Product Support. Customer Support


For the past 5 months, I’ve been absent from writing blogs. This mostly due to new activities I’ve been pursuing and some challenges I’m facing at work. In this article, I want to cover a thing that really bothers my mind and I can’t urge enough to speak out loud about it. So this is about talking to the customer. By talking to the customer here, I mean talking to them to support them while they having difficulty using our product.

I’ve been lucky, I’ve started my career in software testing and system engineer. While doing software testing, I built an empathy to the user who uses the product I built with the team. Because no software is perfect, as no human is perfect. Having some defects in the software system is an expected scenario. I also built empathy for how people operate the software. When you work as a system engineer, you’ll know how your system behaves, you’ll notice that if the programmer not giving enough log, or not putting enough instrumentation to observe the system. because when your system doesn’t have a good enough observability you as a system engineer will be the first person to be asked by your team to enter the system and do some inspection or even manual intervention e.g. using a script when there’s an issue.

Again I’ve been lucky, for the past 5 months I’ve been talking directly to the user as I service clients as a freelance consultant or as a mentor. I’ve faced my client really satisfies thankful for my work. I’ve faced a student really thankful for my teaching who helped them pass their exam with good grades or make them excel at work. However, I’ve faced a situation where I should reject a client, or having them angry at me because we misunderstood something such that the work result is not satisfied enough.

Long story short, not every people already built that kind of empathy to the customer. So when I’ve got a lot of reports that not include a piece of meaningful information on it, I feel a bit mad.

So this is the story. Me and my team at ErudiFi just rolled-out our new iteration of a tuition installment to the college students and vocational student in Indonesia. The product was far from perfect, there should be imperfection here and there. So as expected I got a lot of reports. For the past 1.5 years, I haven’t been that much involved in operating software systems as I was 3 years ago, so when people just said “the user stuck here, the user stuck there” I’m shocked.

I keep asking the reporter with the same question:

  • What is their username?
  • Where did they stick? any URL or page they’re referring to?
  • What is the step by step process the user has followed?
  • And additional info like the browser type, device type, and network they’re using.

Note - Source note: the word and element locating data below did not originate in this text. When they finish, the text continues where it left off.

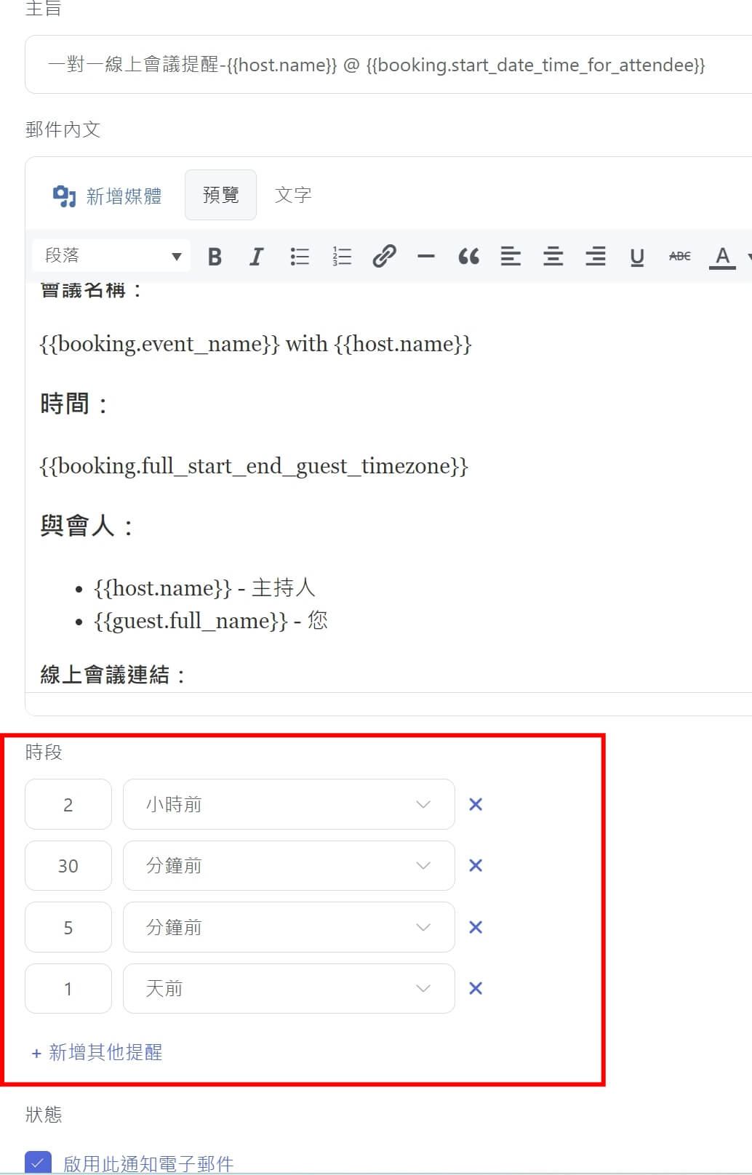Image resolution: width=752 pixels, height=1175 pixels.
Task: Apply italic formatting to text
Action: [x=256, y=257]
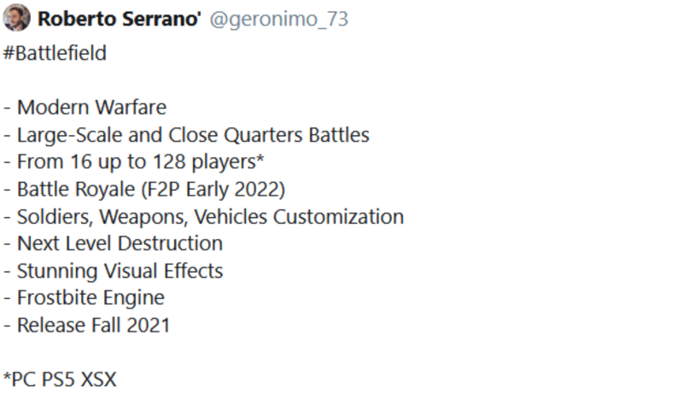
Task: Click the Roberto Serrano' display name
Action: click(x=120, y=19)

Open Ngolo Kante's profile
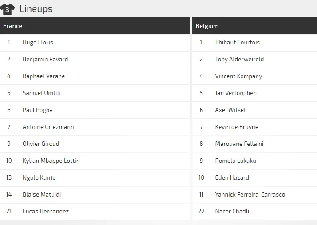39,178
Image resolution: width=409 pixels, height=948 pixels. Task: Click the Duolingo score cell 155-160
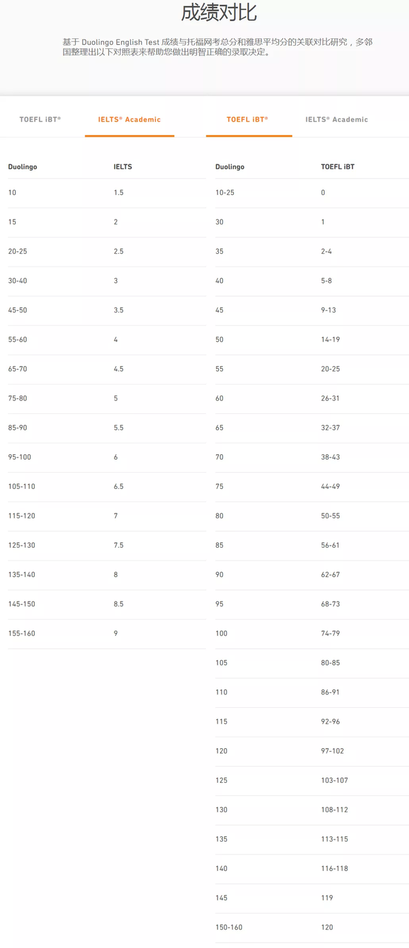tap(22, 634)
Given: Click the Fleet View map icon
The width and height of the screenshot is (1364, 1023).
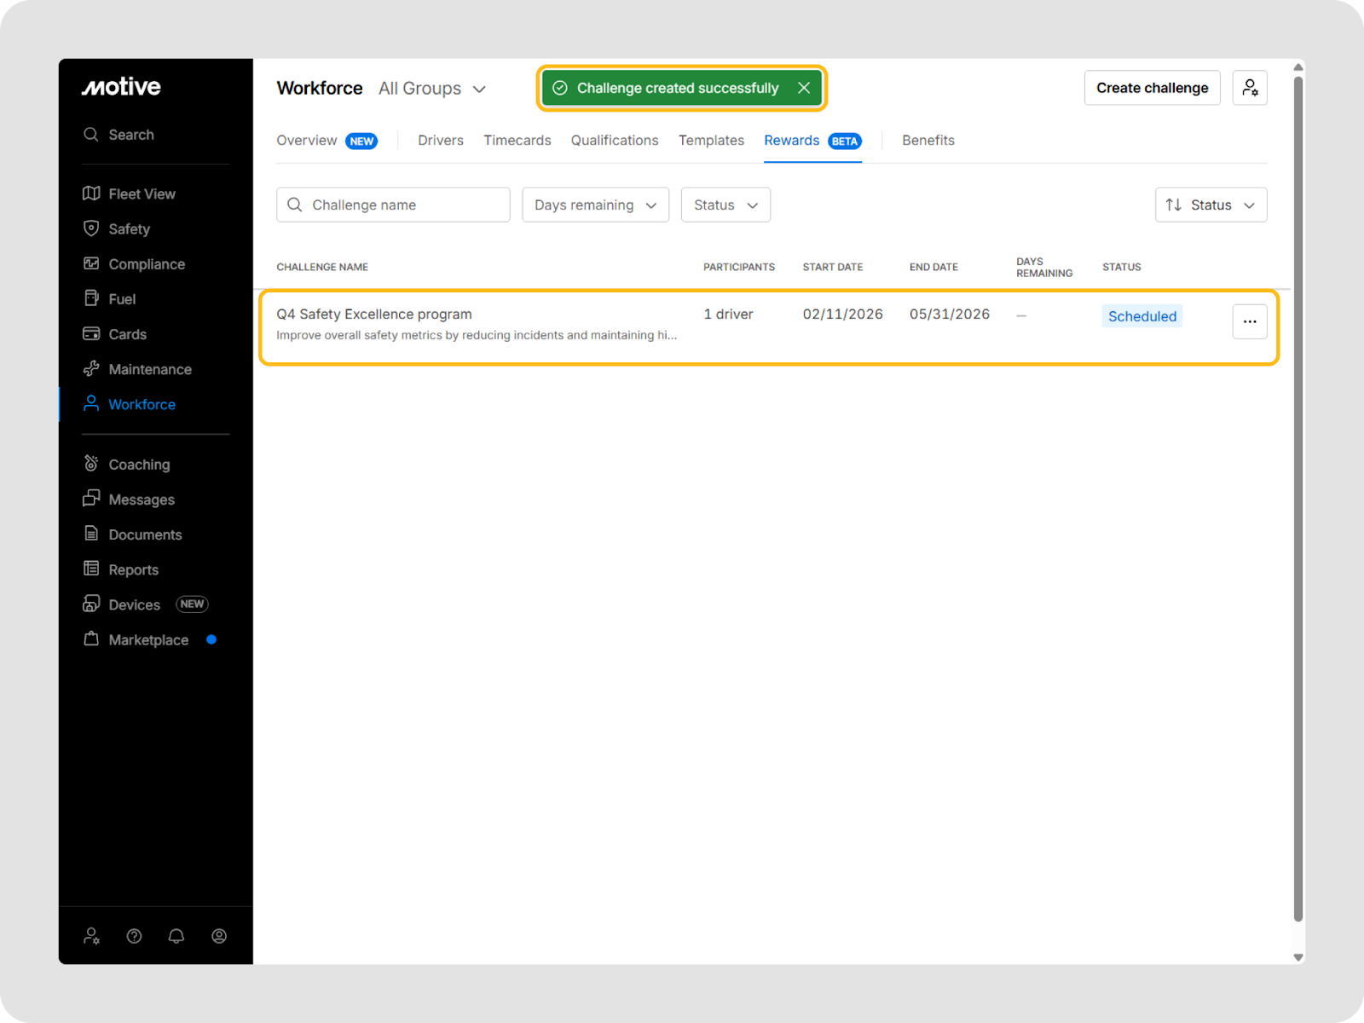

But the reporter is not always the same person, so not everyone learning it. For a few days, I keep asking the same questions until I realize I need to stop this. So, I find material about how to write a better bug report, but most articles target a QA professional. So I decided to create my own.

This is what I wrote.

Because there’s a lot of bug reports, I want to explain a bit about how to better at bug reporting. So that the tech team can respond and find the solution faster. So, folks, if we just said “user stuck here”, “the user get an error there”, this is doesn’t help us help the customer, if we want to help the customer better, we need more context and information.

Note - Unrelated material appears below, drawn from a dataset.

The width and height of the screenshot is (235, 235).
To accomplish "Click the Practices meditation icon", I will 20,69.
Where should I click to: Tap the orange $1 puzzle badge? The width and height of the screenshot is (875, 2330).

  1. User Identifier, you could give us an email or phone number so that we can cross-check with data in our system
  2. We need a step by step process that the user followed because without knowing this we can only guess. A good report can tell how the user arrives at the error in our app. Information like the currently open URL or the page they’re open, it will help us isolate the bug, and finding the cure even faster.
  3. Error frequency. If there are a few users that encounter the same issue, we can combine the report into one, so that we can have multiple samples of the same issue. It also helps us to not investigate something that actually the same thing.
  4. We can also tell whether the issue is intermittent or a consistent pattern. This will helps us how fast we need to react to the issue.
  5. One other very important metric is we can report how critical the issue is. For example, a blocker is an issue where we need to fix it immediately because if not it stops our business to operate as usual; a major issue is an annoying issue but not preventing the user from continuing to use our service; then there’s a minor bug, for example, a cosmetics issue on the UI; and then there’s a suggestion which basically only a suggestion from the reporter to helps us create a better product.
  6. Information about the user device e.g. handphone or desktop, type of browser, and what kind of network they’re connecting to Wi-Fi vs. cellular.

Then I posted this guide on the public channel for future reference, so that the member of the team can understand our issue of handling user reports. Because, we programmer are not a god, we need to have the context in order to solve a problem, without a context, information, and data, we can only guess.

Conclusion.

  • Ask for a context.
  • Empathize to our peers, they’ll not have the same experience as us. If we empathize with them, they’ll empathize with us as well.
  • Document something and let everybody on the team knows, so the knowledge diffuse and spread to the entire team.